La situation sécuritaire continue de se détériorer dans le département de l’Artibonite, où un énième massacre a été signalé malgré des alertes répétées concernant la présence et les mouvements de groupes armés. Selon plusieurs sources locales, la police n’aurait pas pris les dispositions nécessaires à temps, laissant ainsi les bandits perpétrer des actes d’une extrême violence contre la population civile.
Des habitants affirment que les signaux d’alerte étaient connus depuis plusieurs jours. Pourtant, aucune intervention préventive significative n’aurait été engagée pour empêcher l’attaque. Cette tragédie relance les critiques sur l’inaction des autorités étatiques et des forces de l’ordre face à l’expansion des gangs dans la région.

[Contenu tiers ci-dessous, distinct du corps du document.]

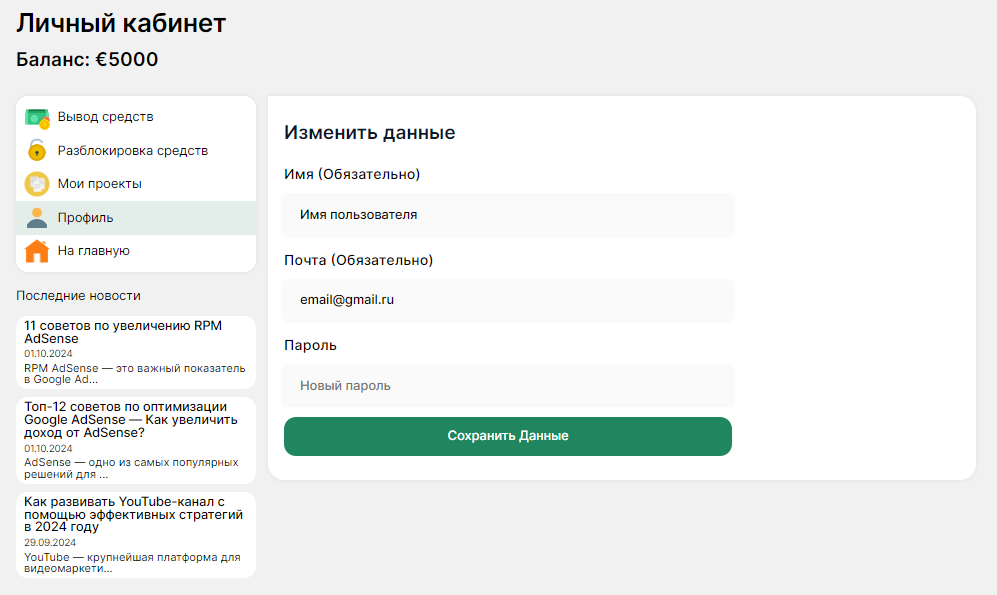Click the padlock icon for Разблокировка средств
The width and height of the screenshot is (997, 595).
(x=37, y=151)
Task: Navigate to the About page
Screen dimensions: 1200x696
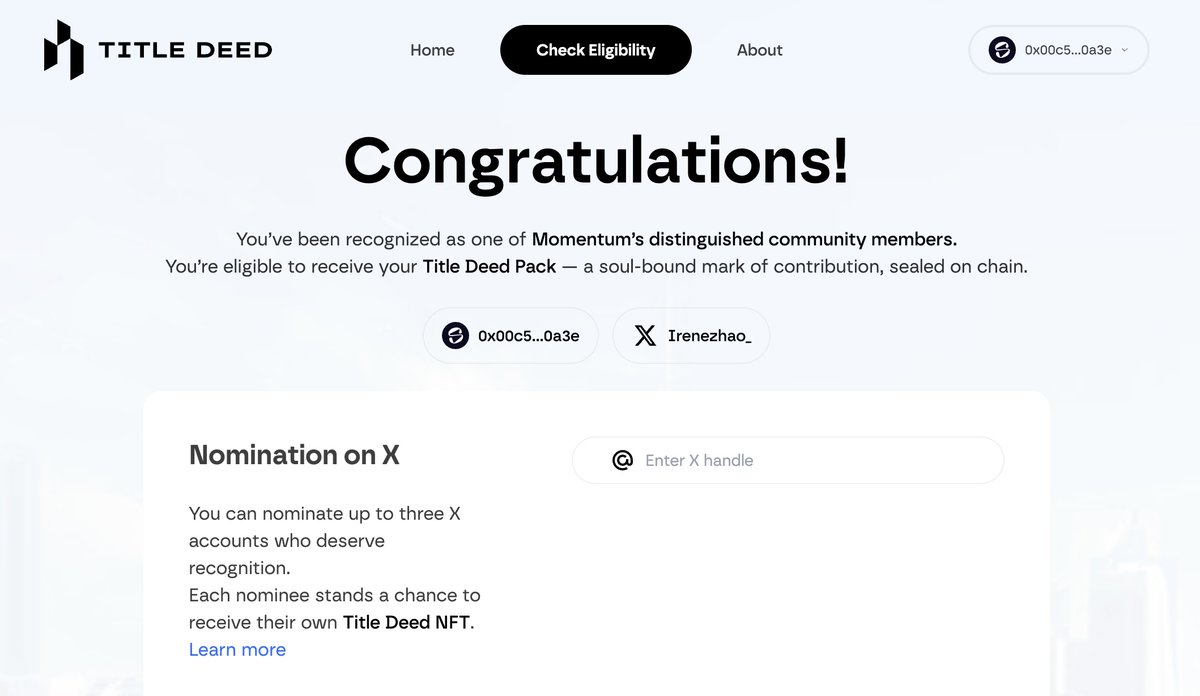Action: point(759,50)
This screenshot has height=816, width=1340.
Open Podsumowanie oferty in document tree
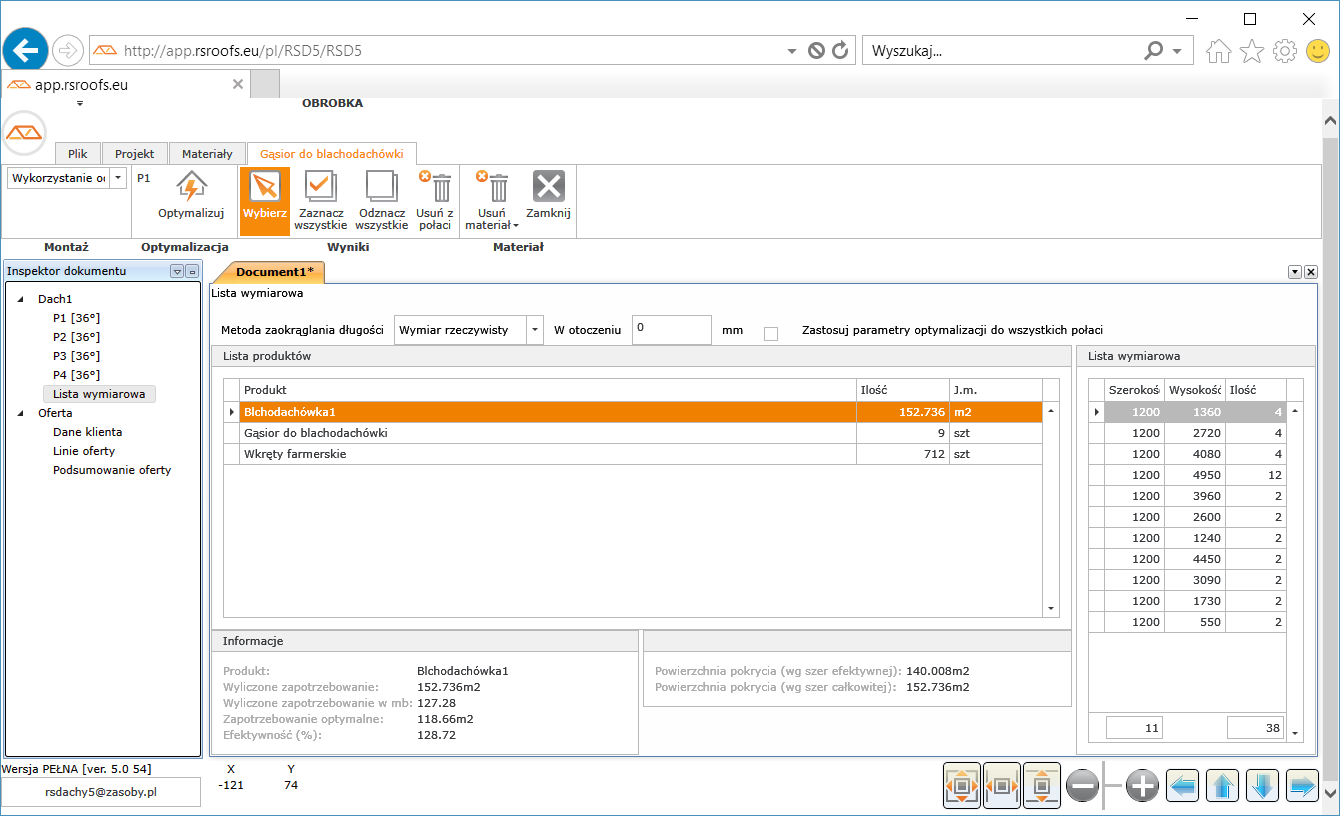[112, 470]
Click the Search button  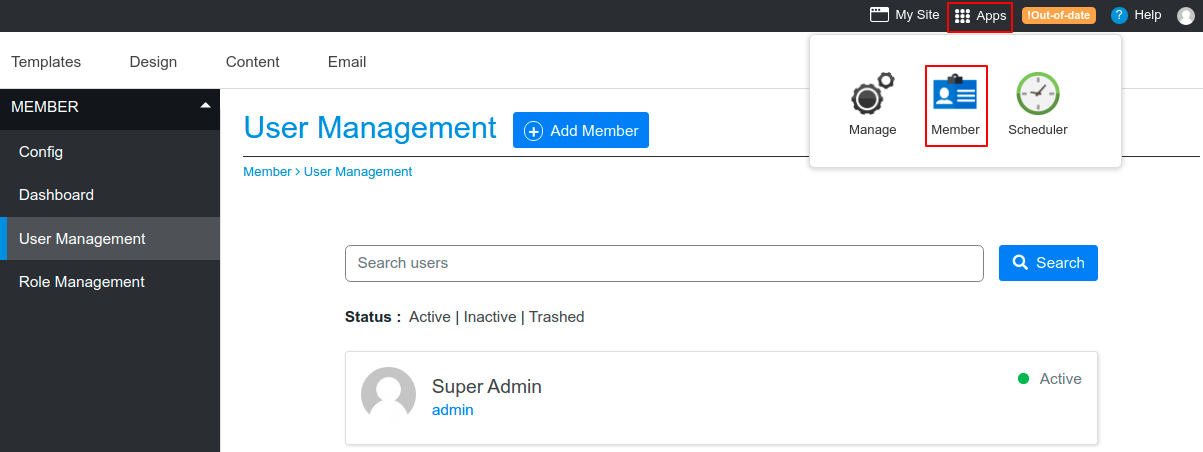(x=1048, y=263)
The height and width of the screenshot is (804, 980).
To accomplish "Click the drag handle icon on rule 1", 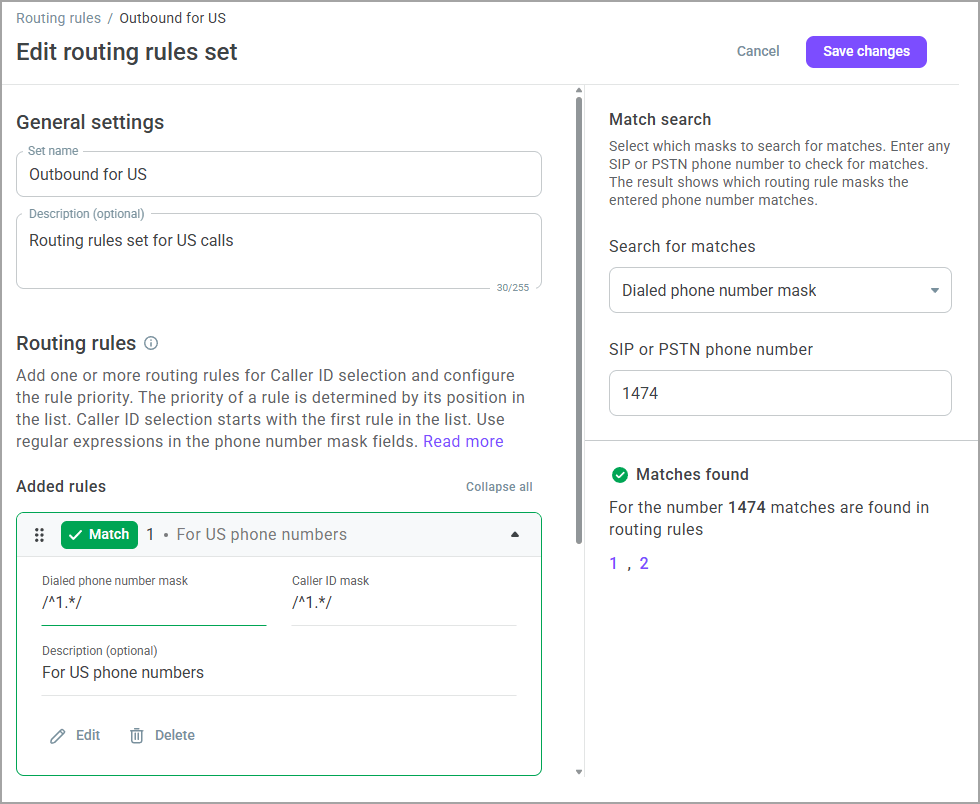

Plusieurs observateurs dénoncent une situation alarmante où l’Artibonite semblerait être abandonné à l’influence des groupes armés. Certains vont plus loin, accusant l’État et la police de passivité, voire de complaisance, au profit d’intérêts politiques ou économiques particuliers.
Ce nouveau massacre vient alourdir un bilan déjà dramatique dans le département, autrefois considéré comme le grenier agricole du pays. Aujourd’hui, l’insécurité généralisée entrave les activités économiques, provoque des déplacements de population et accentue la crise humanitaire.
Des organisations de défense des droits humains appellent les autorités à agir rapidement afin de restaurer la sécurité et protéger les citoyens. Elles réclament également l’ouverture d’enquêtes indépendantes pour faire la lumière sur les circonstances ayant permis à ces groupes armés d’opérer avec une telle impunité.
La population, quant à elle, exprime un profond sentiment d’abandon et exige des mesures concrètes pour mettre fin à la violence qui continue de faire des victimes innocentes.